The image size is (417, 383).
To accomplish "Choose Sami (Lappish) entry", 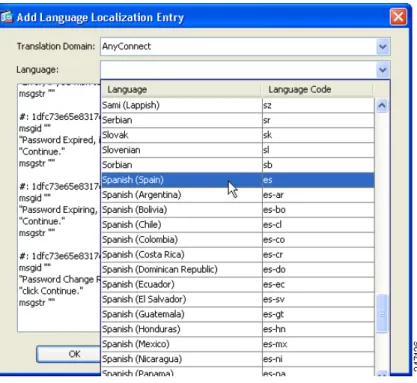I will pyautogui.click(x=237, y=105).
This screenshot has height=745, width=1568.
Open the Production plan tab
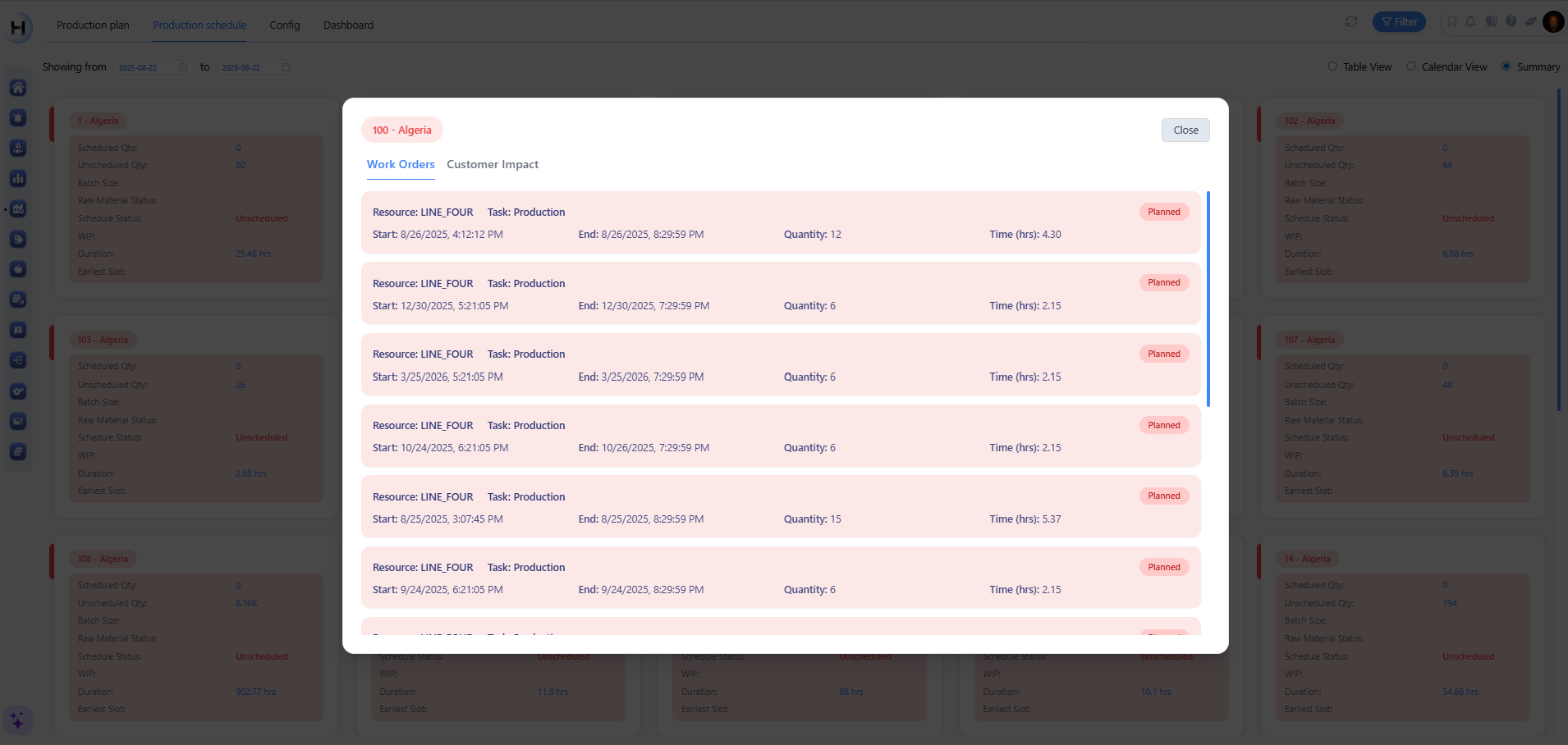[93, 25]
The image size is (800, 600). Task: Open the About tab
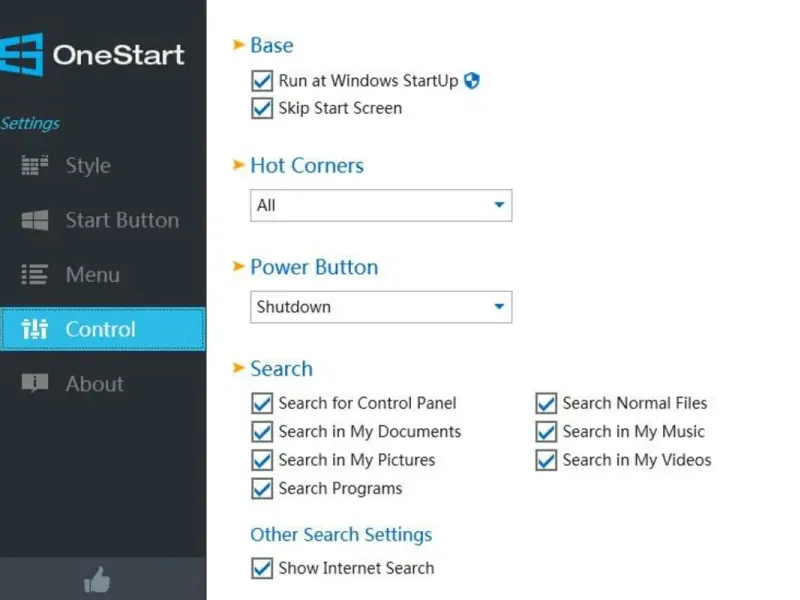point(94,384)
- - - - -
Prompt:
Output only the lines that run from the line containing "This screenshot has height=745, width=1568." to the last line of the data, exactly as they stand and without pictures.

Your response:
This screenshot has height=745, width=1568.
Open the Production plan tab
[93, 25]
The image size is (800, 600). Task: Open the About tab
point(94,384)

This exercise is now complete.